- [Work instructions] Rewrite every row below so that each "icon" becomes "button", and leave everything else as it is.

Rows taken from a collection
* begin *

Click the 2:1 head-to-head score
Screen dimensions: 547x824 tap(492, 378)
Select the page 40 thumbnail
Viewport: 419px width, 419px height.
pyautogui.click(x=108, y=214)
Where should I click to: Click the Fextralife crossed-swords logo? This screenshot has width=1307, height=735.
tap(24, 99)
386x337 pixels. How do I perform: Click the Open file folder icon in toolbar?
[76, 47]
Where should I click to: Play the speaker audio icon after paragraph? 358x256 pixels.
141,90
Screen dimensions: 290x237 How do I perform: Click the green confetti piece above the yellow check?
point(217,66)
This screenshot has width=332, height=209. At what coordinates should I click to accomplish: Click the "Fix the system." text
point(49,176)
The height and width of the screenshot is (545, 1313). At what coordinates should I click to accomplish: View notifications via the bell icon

* end *

- [Answer for this exercise]
Click the 2:1 head-to-head score
Screen dimensions: 547x824 tap(492, 378)
Select the page 40 thumbnail
Viewport: 419px width, 419px height.
pyautogui.click(x=108, y=214)
Where should I click to: Click the Fextralife crossed-swords logo? This screenshot has width=1307, height=735.
tap(24, 99)
386x337 pixels. How do I perform: Click the Open file folder button in toolbar?
[76, 47]
Where should I click to: Play the speaker audio button after paragraph? 358x256 pixels.
141,90
Screen dimensions: 290x237 How do I perform: Click the green confetti piece above the yellow check?
point(217,66)
This screenshot has width=332, height=209. At what coordinates should I click to accomplish: Click the "Fix the system." text
point(49,176)
The height and width of the screenshot is (545, 1313). At what coordinates should I click to accomplish: View notifications via the bell button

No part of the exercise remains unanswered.